- Boundary of Hampstead and Kilburn in Greater London
- County: Greater London
- Electorate: 78,183 (2019)

2010–2024
- Seats: One
- Created from: Brent East, Brent South, Hampstead and Highgate
- Replaced by: Brent East, Hampstead and Highgate

= Hampstead and Kilburn =

UK Parliament constituency (2010–2024)

Hampstead and Kilburn was a constituency created in 2010 and represented in the House of Commons by Tulip Siddiq of the Labour Party from 2015 until its abolition for the 2024 general election. Glenda Jackson was the MP from 2010 to 2015, having served for the predecessor seat of Hampstead and Highgate since 1992.

Under the 2023 review of Westminster constituencies, the majority of the constituency – excluding the Borough of Brent wards of Brondesbury Park, Kilburn and Queens Park – was incorporated into the re-established seat of Hampstead and Highgate.

▶ _Task list_
• a. In the Hampstead and Kilburn text, substitute "national election" for "general election" and write out everything from "UK Parliament constituency" down to "Hampstead and Highgate.".
• b. According to the Hampstead and Kilburn text, who represented the constituency from 2015 until its abolition?

▶ _Dataset content_
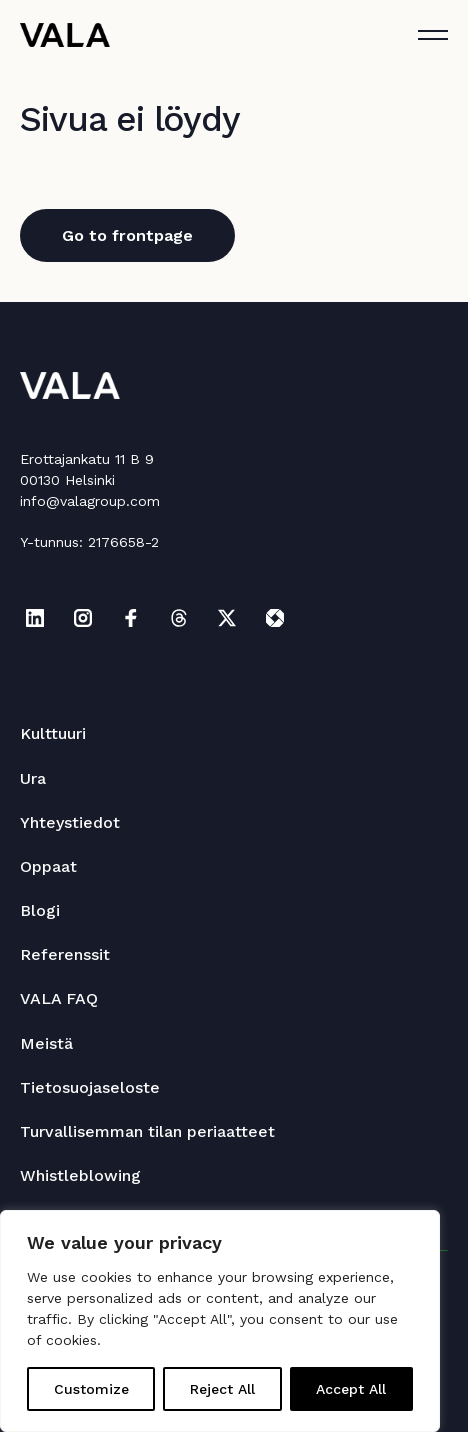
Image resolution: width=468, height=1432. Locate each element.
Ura (33, 778)
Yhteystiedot (70, 822)
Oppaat (48, 866)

▶ _Solved problems_
• a.
UK Parliament constituency (2010–2024)

Hampstead and Kilburn was a constituency created in 2010 and represented in the House of Commons by Tulip Siddiq of the Labour Party from 2015 until its abolition for the 2024 national election. Glenda Jackson was the MP from 2010 to 2015, having served for the predecessor seat of Hampstead and Highgate since 1992.

Under the 2023 review of Westminster constituencies, the majority of the constituency – excluding the Borough of Brent wards of Brondesbury Park, Kilburn and Queens Park – was incorporated into the re-established seat of Hampstead and Highgate.

• b. Tulip Siddiq of the Labour Party.